Cognitive bias in the clinical decision making of doctors
Aims
To investigate whether medics are susceptible to one of the most widely studied cognitive biases, anchoring; an error in thought processing where decisions are strongly influenced by previously presented information.
Methods
Referrals to the acute medical unit (AMU) at the Bristol Royal Infirmary were retrospectively recorded over a 16-day period. Referrals were categorised from the information available on the medical take sheet into potential diagnosis, symptoms alone, and signs, investigations and patient observations. Patients were followed up in order to ascertain the diagnosis at discharge. The results were analysed to investigate whether the type of information given to a doctor prior to reviewing a patient would affect their initial diagnosis. Results were reviewed for both junior doctors and consultants at the post-take ward round.

■ Tasks and exercises:
A. Over how many days were referrals recorded in the cognitive bias abstract?
B. Pick up the cognitive bias abstract after its final sentence and carry it on.
The rows that come next are separate material and have nothing to do with the abstract on cognitive bias.

■ Dataset records:
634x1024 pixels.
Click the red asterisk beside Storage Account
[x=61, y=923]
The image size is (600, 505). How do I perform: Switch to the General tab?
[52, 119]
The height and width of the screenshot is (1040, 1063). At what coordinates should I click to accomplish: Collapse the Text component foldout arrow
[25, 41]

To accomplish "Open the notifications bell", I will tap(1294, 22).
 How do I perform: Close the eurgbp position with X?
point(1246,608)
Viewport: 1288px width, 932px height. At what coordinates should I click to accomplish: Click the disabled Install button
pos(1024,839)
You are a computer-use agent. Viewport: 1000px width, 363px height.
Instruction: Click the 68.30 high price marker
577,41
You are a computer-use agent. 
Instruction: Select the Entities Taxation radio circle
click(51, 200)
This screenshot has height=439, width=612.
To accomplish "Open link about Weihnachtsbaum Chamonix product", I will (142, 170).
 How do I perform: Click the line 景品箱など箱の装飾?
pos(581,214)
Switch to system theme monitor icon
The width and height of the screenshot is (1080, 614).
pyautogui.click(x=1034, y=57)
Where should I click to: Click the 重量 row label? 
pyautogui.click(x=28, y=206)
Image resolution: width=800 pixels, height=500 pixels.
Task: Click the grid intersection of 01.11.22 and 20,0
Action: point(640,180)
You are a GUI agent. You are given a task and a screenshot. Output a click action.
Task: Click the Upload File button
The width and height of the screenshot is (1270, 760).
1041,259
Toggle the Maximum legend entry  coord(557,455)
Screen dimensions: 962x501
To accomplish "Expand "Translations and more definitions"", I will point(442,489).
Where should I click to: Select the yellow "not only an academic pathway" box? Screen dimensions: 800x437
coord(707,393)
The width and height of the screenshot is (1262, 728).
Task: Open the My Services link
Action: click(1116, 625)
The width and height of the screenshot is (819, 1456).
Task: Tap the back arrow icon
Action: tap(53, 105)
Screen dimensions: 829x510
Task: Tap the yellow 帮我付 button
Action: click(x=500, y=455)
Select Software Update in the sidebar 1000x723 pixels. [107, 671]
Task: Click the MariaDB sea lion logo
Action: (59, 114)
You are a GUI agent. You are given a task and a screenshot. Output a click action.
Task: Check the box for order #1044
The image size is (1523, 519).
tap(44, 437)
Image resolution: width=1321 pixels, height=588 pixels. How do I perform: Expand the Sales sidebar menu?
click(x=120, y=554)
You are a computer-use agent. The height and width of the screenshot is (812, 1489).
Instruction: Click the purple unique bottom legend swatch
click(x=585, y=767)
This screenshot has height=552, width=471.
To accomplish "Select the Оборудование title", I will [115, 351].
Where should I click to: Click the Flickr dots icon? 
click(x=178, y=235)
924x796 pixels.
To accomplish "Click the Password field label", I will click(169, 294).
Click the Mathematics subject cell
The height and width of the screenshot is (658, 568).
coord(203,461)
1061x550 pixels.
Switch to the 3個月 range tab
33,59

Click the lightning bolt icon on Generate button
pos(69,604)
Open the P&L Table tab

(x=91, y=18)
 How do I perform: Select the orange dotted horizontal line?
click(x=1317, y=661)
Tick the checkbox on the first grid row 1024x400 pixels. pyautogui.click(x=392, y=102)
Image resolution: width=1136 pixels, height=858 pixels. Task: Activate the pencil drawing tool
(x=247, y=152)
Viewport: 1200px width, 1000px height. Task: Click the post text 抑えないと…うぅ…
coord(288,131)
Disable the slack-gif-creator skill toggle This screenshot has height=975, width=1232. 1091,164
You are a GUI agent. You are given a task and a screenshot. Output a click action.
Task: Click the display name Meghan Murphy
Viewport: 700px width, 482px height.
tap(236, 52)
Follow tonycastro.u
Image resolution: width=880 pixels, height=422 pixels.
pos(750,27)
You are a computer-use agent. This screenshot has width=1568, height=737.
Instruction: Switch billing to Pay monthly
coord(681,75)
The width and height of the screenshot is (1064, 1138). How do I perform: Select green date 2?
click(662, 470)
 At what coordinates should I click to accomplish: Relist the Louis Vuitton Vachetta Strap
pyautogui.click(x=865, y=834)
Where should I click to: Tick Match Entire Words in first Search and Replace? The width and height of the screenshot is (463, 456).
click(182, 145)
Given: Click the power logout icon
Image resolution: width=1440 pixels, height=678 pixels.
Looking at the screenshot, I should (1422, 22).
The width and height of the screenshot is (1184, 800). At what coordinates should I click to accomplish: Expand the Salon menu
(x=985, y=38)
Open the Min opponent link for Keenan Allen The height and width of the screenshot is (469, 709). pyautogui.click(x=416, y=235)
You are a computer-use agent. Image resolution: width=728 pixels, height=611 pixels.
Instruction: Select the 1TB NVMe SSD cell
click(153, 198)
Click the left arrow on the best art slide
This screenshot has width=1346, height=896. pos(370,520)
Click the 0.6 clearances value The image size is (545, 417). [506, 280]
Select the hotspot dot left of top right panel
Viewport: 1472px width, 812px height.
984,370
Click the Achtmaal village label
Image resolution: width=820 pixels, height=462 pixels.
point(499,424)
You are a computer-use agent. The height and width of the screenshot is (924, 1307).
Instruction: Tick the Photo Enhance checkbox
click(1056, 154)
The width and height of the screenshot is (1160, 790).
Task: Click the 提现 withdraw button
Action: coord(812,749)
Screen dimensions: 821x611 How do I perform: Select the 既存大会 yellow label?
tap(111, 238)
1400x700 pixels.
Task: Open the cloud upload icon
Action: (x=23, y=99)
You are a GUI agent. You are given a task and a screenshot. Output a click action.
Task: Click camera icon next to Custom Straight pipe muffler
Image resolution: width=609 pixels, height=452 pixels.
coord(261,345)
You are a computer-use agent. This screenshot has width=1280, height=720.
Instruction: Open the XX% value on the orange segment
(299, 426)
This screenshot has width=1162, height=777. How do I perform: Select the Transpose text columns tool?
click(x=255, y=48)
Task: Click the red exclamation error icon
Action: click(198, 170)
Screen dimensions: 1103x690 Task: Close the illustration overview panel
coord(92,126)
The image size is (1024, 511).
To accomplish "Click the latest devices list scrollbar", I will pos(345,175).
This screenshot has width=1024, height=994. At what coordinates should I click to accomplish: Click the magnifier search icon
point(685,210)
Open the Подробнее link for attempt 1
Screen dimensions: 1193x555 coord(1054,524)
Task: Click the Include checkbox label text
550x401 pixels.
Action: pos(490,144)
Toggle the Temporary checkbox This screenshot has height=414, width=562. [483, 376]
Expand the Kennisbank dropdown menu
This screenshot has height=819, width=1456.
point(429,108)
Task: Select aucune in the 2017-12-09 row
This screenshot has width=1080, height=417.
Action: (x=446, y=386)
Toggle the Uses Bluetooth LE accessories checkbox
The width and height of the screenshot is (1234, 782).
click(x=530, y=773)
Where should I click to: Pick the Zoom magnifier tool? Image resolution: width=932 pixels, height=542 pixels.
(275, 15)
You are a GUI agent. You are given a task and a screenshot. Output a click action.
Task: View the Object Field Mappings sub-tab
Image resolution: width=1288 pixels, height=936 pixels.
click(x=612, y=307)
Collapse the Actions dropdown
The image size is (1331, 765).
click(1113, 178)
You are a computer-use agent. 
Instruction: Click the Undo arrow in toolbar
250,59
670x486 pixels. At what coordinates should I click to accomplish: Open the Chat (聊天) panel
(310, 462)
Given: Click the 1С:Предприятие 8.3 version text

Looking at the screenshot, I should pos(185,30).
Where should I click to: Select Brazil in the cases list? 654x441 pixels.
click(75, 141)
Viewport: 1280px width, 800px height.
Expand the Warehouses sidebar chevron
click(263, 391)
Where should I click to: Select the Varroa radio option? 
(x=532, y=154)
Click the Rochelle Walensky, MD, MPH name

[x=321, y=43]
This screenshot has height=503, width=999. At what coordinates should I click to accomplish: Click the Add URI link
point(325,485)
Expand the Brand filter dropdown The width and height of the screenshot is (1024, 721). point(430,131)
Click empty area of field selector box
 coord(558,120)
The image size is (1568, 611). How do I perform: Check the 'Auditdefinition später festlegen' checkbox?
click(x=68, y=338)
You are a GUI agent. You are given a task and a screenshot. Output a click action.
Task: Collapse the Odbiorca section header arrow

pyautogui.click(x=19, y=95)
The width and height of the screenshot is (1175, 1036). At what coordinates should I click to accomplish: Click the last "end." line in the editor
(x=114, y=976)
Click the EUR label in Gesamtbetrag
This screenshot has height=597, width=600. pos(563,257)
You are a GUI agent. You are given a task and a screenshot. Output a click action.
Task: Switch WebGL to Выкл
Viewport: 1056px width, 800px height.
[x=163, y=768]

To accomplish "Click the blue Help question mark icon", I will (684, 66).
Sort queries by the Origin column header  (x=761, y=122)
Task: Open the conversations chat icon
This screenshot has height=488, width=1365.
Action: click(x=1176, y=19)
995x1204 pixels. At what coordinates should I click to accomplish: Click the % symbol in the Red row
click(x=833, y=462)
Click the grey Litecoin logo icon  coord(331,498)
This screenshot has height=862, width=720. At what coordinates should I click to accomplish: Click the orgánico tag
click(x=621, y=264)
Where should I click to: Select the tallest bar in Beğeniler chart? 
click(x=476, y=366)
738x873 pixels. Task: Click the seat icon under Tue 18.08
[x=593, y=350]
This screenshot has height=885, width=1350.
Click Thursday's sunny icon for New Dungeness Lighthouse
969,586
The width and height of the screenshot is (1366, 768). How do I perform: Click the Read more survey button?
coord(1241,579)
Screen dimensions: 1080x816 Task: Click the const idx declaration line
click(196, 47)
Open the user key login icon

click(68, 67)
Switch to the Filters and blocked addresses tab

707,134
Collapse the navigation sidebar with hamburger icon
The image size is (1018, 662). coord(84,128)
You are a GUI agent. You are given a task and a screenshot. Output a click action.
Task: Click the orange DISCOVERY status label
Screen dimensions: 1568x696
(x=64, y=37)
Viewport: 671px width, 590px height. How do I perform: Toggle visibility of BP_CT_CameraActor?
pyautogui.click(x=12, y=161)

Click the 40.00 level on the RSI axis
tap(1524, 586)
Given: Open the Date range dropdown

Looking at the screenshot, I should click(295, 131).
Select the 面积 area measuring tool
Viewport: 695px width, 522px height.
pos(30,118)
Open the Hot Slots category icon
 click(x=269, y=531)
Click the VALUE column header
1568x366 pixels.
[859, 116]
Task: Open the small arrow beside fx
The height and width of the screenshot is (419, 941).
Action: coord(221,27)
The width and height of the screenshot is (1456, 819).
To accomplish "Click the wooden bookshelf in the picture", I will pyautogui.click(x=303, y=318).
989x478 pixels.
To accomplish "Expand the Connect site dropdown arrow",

■ Answers for the exercise:
A. 16 days.

B.
Results
Overall, junior doctors were more likely to arrive at the correct diagnosis when no potential diagnosis was given on the medical take list (p=0.025), but for consultants there was no significant difference (p=0.11). However, both junior doctors (p=0.017) and consultants (p=0.025) were significantly more likely to reach a correct diagnosis when provided with patient signs, investigation results or observations, rather than being given a potential diagnosis. There was no significant difference for junior doctors (p=0.12), or consultants (p=0.18) when comparing being given purely patient symptoms to a possible diagnosis.
Conclusion
Taken together, our findings suggest that the gold standard for presenting information to doctors when patients arrive at the AMU is with examination or investigation findings, rather than with a possible diagnosis (which the doctor can be strongly anchored to), or via symptoms alone (not enough information). This represents a cost-neutral intervention to improve the efficiency junior doctors correctly diagnose patients.
Conflict of interest statement
All authors declare that there is no conflict of interest.